El mundo se encuentra en un dinamismo agitado. El Covid y la crisis del mercado global en conjunto con el tema energético, los cada vez mayores polos urbanos y su legítima exigencia de seguridad vial para una mejor movilidad marcan la agenda. Si poco más de un siglo atrás el fordismo revolucionó al incipiente sector automotor, el andar del siglo XXI está presionando para decodificar una nueva industria. Bien tienen razón que los parámetros de negociación del mundo automotriz hechos en las décadas de los 80 y 90 han dejado de ser válidos en buena parte en la actualidad. Su actualización era inminente, así se demostró en el T-MEC, que heredó el cimiento de integración que había logrado el antiguo TLCAN. No se debe perder de vista que fue el propio sector automotor en México la joya de la corona para suscribir el tratado con los vecinos del Norte. Otra historia menos optimista hubiera sido si México no hubiera contado con una experiencia automotriz afianzada por décadas y fruto de un genuino esfuerzo de conjuntar las líneas de participación tanto del sector gubernamental como del sector privado mexicano.
Frente a los retos de la “relocalización productiva global” fruto en buena medida del conflicto comercial entre China y Estados Unidos, de cara a la transición energética en el sector automotor y a la fuerza china como mayor productor de vehículos ligeros del mundo, México debería hacer un esfuerzo para saber cómo integrarse con inteligencia a esos cambios. Su posición como el sexto productor global de vehículos ligeros, el cuarto exportador en el referido segmento, el quinto productor de autopartes, han permitido que el sector en su conjunto sea el mayor generador de divisas para el país, por encima del petróleo, turismo y las remesas. La creación de casi 2 millones de empleos directos sostiene su fortaleza, pero también la necesidad de que desde el poder público se le escuche.

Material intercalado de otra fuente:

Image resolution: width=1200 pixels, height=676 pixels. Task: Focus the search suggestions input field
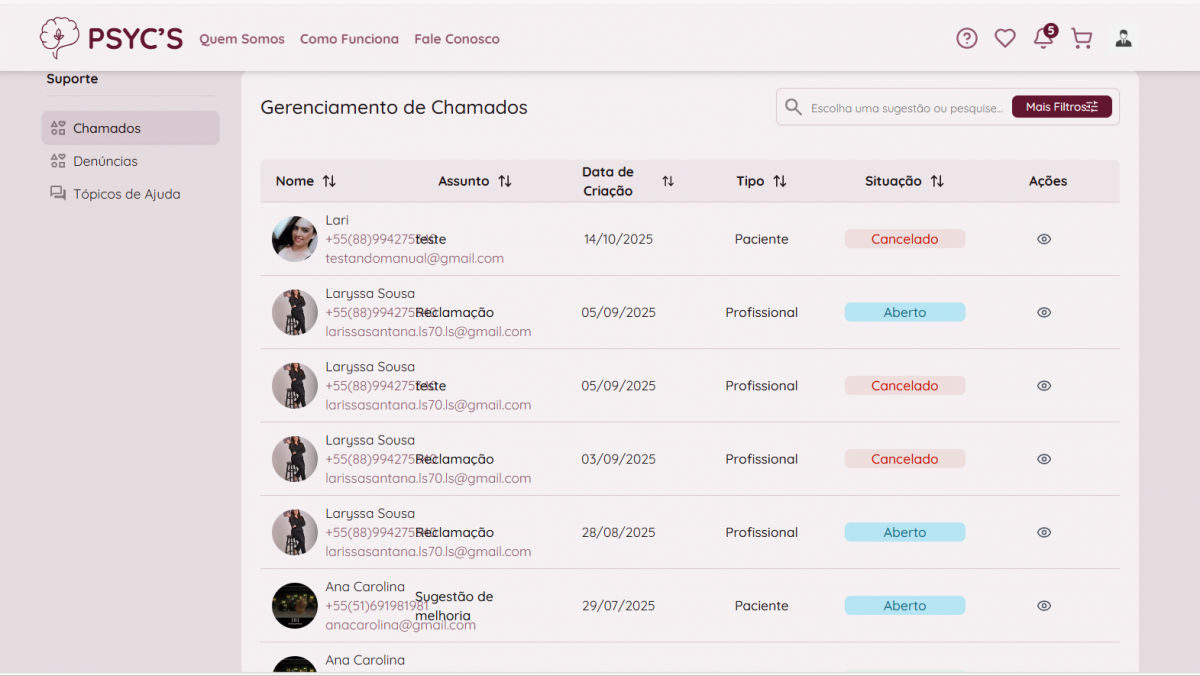click(x=905, y=108)
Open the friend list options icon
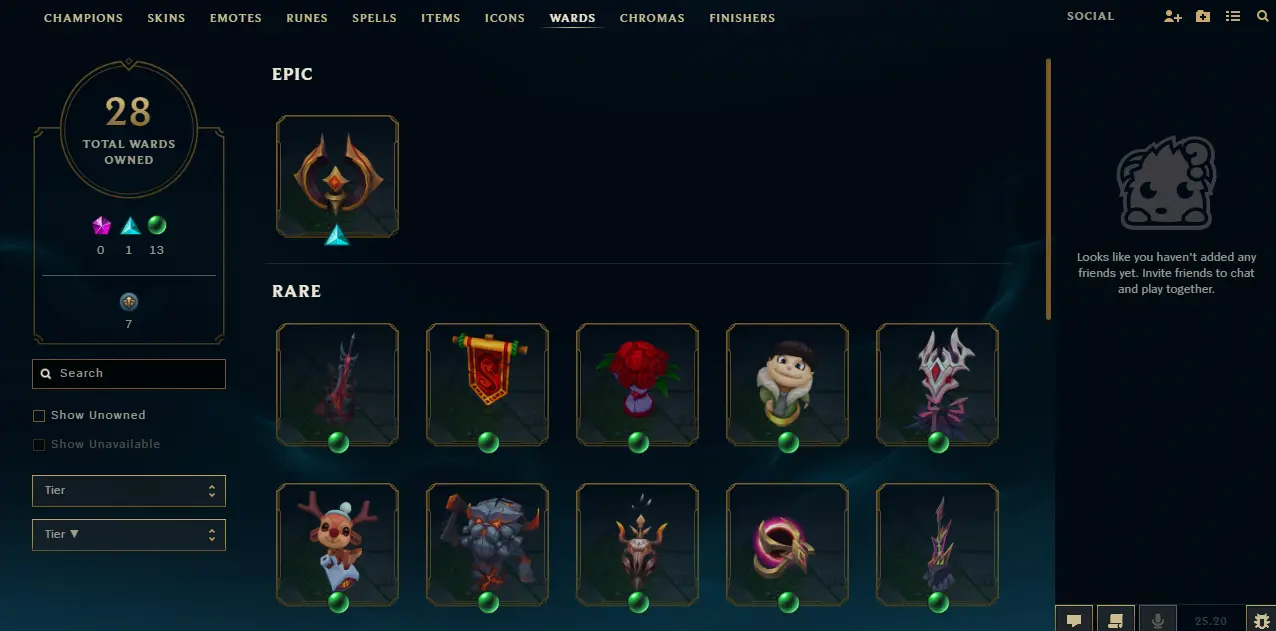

En el texto “México y su sector automotriz”, publicado en el periódico Reforma el 10 de julio del 2018, señalé que “México es el único país de las grandes ligas de los armadores que consintió la introducción de vehículos usados, muchos de los cuales son contrabando, los llamados ‘coches chocolates’. Hacedores del clientelismo político electoral cobijaron en el delgado margen de la legalidad un negocio para ellos y un problema para quien adquiere un vehículo inseguro, sin eficiencia energética, con probable origen dudoso y altamente contaminante. El argumento fácil es el reto del transporte público y la necesidad de un vehículo barato para atender la legítima demanda de movilidad. Lo cierto es que el propio sector y académicos han subrayado que México, con un parque vehicular viejo y contaminante, no necesita más vehículos, urge su plena renovación reafirmando la certeza legal, el respeto medioambiental y la seguridad vial, con la que el Estado mexicano se comprometió en la ONU. Las recurrentes regularizaciones han ocasionado ‘hacer legal lo que es ilegal’, que en nada abona a una de las tareas más apremiantes de todos los mexicanos, que es cumplir con el Estado de derecho. Incrementar el crédito automotor, profundizar el inacabado REPUVE, desarrollar un transporte público amigable con la nueva matriz energética, son tareas pendientes para consolidar la economía interna frente a debilidades del exterior, además de alejar a los fantasmas por su comportamiento, lo único que hacen es afianzar lo que México no debe ser nunca: el basurero automotriz del vecino del norte”. Hoy, después de que el presidente de la República advirtiera en Tijuana de una regulación a los “coches chocolates”, el optimismo de la industria automotriz y de la certeza jurídica como elemento constitutivo de la convivencia social, están en juego.
AMLO sostiene que el dinero para regularizar dichos vehículos será para los pobres. Los funcionarios hacendarios del gobierno de la República saben bien que el sector automotor por sus ventas nacionales logró, aun con pandemia en el 2020, obtener vía IVA poco más de 20 mil 600 millones de pesos, además de 11 mil millones de pesos vía ISAN. Dichos montos son a pesar de la caída de ventas que hizo que la recaudación por esa vía cayera 21.6 y 18.3 por ciento, respectivamente. Ahora bien, si la vertiente es una razón de seguridad pública, se demandaría un ejercicio de cohesión y acuerdo mínimo entre las dependencias del gobierno federal para oficializar e instrumentar una decisión cuya última palabra la tiene el titular del Ejecutivo federal.
Con casi 20 regulaciones de vehículos ilegales que han probado su nulo éxito, la competitividad y la exigencia de no legalizar el contrabando, rebasan al propio sector automotor. Sería pésima señal para las futuras inversiones y para el quehacer jurídico social, legalizar lo que de entrada es ilegal, por más que diga el Ejecutivo federal no lo hizo antes para evitar se viera un tinte electorero.